When the positive integer is $$x$$ divided by the positive integer $$y$$, the quotient is 3 and the remainder is $$z$$. When $$z$$ is divided by $$y$$, the remainder is 2. Which of the following could be the value of $$x$$?

I. 5

II. 8

III. 32

A. I only
B. II only
C. III only
D. I and II only
E. I, II and III

When $$x$$ is divided by $$y$$, the quotient is 3 and the remainder is $$z$$: $$x=3y+z$$, where $$0\leq{z} < y$$ (the remainder must be less than the divisor).

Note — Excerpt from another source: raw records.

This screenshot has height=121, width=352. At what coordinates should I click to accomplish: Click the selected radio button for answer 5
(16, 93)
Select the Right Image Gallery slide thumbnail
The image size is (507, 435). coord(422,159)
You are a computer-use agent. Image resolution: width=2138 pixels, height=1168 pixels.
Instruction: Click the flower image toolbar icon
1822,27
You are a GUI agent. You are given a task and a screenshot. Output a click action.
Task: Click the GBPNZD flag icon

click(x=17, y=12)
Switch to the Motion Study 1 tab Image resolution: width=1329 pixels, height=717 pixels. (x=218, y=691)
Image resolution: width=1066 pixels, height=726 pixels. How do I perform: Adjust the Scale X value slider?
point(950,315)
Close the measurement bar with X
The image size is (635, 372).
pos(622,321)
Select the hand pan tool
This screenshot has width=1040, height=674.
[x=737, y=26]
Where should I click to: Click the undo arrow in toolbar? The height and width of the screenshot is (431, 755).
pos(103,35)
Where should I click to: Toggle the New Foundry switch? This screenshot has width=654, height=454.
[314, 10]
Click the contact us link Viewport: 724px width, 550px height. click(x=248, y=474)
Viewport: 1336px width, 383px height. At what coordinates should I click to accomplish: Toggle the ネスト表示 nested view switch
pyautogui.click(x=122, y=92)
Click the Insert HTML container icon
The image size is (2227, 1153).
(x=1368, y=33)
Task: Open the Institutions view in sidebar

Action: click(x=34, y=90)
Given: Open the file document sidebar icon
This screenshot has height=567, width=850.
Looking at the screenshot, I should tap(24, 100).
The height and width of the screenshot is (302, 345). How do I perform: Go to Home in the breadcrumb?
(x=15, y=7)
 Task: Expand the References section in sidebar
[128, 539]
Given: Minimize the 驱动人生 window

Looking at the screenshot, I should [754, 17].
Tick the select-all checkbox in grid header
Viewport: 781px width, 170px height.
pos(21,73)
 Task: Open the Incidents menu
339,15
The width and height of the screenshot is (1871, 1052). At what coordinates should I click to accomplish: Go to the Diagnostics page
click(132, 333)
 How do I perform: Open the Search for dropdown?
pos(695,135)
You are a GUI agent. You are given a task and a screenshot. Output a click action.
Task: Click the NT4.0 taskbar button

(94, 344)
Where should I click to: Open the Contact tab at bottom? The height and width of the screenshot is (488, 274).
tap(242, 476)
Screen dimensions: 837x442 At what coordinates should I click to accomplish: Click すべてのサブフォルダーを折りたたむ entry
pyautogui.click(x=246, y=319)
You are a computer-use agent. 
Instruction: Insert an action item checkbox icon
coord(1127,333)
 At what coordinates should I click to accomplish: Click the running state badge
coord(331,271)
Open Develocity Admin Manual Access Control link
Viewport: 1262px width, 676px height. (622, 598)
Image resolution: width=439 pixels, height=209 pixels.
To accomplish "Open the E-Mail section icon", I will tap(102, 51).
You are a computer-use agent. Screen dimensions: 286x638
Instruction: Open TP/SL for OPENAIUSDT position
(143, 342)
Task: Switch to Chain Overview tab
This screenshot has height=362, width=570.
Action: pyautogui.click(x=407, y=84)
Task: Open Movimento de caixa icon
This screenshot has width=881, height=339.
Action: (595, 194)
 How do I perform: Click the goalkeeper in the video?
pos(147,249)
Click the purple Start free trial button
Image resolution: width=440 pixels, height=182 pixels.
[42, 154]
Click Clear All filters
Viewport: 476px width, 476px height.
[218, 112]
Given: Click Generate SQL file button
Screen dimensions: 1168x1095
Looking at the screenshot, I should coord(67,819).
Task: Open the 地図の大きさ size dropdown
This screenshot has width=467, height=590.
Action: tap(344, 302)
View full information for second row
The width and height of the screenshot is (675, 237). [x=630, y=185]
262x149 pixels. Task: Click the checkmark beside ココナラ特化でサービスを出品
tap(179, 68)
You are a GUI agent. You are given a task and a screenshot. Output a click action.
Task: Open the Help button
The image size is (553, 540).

When $$z$$ is divided by $$y$$, the remainder is 2: when divisor ($$y$$ in our case) is more than dividend ($$z$$ in our case), then the reminder equals to the dividend (for example, 2 divided by 5 gives the remainder of 2). Therefore, $$z=2$$ and $$2 < y$$.

So, we have that $$x=3y+2$$ and $$2 < y$$. This implies that the least value of $$x$$ is $$x=3*3+2=11$$: $$x$$ cannot be 5 or 8.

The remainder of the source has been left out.